On Fri, Jul 03, 2020 at 02:41:43PM -0700, Andy Lutomirski wrote:

> I still feel like the ex_handler-automatically-does-CLAC thing is an
> optimization that isn't worth it.  Once we pull our heads out of the
> giant pile of macros and inlined functions, we're talking about
> changing:

> clac; jmp.  But on the flip side, the jump folding pattern looks
> better like this:
> 
> unsafe_uaccess_begin();
> if (unsafe_get_user(...))
>   goto fail;
> if (unsafe_get_user(...))
>   goto fail;
> unsafe_uaccess_end();
> 
> fail:
>   unsafe_uaccess_end();
> 
> than like:
> 
> unsafe_uaccess_begin();
> if (unsafe_get_user(...))
>   goto fail;
> if (unsafe_get_user(...))
>   goto fail;
> unsafe_uaccess_end();
> 
> fail:
>   /* not unsafe_uaccess_end(); because unsafe_get_user() has
> conditional-CLAC semantics */

First of all, user_access_begin() itself can bloody well fail.  So you need
to handle that as well.  And then it becomes nowhere near as pretty.

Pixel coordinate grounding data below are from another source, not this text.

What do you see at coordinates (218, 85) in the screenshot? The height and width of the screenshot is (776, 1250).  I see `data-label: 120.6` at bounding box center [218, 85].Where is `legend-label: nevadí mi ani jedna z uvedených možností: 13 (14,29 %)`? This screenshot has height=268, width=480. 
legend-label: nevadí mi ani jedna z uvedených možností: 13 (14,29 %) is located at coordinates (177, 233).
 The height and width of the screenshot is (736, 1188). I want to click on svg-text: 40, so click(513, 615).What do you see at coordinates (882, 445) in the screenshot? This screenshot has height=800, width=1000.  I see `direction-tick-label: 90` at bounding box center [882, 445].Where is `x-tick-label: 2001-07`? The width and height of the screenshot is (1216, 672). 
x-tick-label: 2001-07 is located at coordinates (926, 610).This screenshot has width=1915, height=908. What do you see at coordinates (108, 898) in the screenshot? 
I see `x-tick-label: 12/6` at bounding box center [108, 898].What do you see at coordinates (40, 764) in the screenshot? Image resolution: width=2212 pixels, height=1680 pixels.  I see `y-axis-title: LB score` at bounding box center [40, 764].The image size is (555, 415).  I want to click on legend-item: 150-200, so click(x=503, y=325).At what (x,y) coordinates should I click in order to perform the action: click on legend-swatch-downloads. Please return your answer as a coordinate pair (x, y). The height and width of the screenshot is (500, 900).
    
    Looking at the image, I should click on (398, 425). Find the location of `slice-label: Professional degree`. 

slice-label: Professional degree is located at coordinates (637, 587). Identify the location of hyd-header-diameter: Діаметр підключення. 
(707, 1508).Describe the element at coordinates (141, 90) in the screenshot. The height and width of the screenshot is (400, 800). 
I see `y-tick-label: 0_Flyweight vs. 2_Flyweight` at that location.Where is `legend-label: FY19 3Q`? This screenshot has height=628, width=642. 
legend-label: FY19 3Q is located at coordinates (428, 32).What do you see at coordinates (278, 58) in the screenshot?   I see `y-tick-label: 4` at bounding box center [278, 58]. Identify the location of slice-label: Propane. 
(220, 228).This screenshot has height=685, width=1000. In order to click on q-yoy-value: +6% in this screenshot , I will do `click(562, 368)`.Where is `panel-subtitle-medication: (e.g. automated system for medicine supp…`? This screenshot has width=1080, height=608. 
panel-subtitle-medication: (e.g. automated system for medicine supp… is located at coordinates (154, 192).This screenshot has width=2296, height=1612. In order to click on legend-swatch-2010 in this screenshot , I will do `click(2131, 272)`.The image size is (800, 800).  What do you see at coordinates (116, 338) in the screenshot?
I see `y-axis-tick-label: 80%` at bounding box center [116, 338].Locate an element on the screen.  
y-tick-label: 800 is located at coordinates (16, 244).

We can pretend that it's normal C; however, that's not true at all - there
are shitloads of things you can't do in such areas, starting with "call anything
other than a very small list of functions".  It's not a normal C environment
at all.

My problem is not with having AC turned off in exception handler - it leads
to saner patterns, no arguments here.  I'm not happy with doing doing that
on *every* exception, with no way to specify whether it should or should not
be done.  It's not like it would've cost us anything to be able to specify
that - we have the third argument of _ASM_EXTABLE_HANDLE(), after all.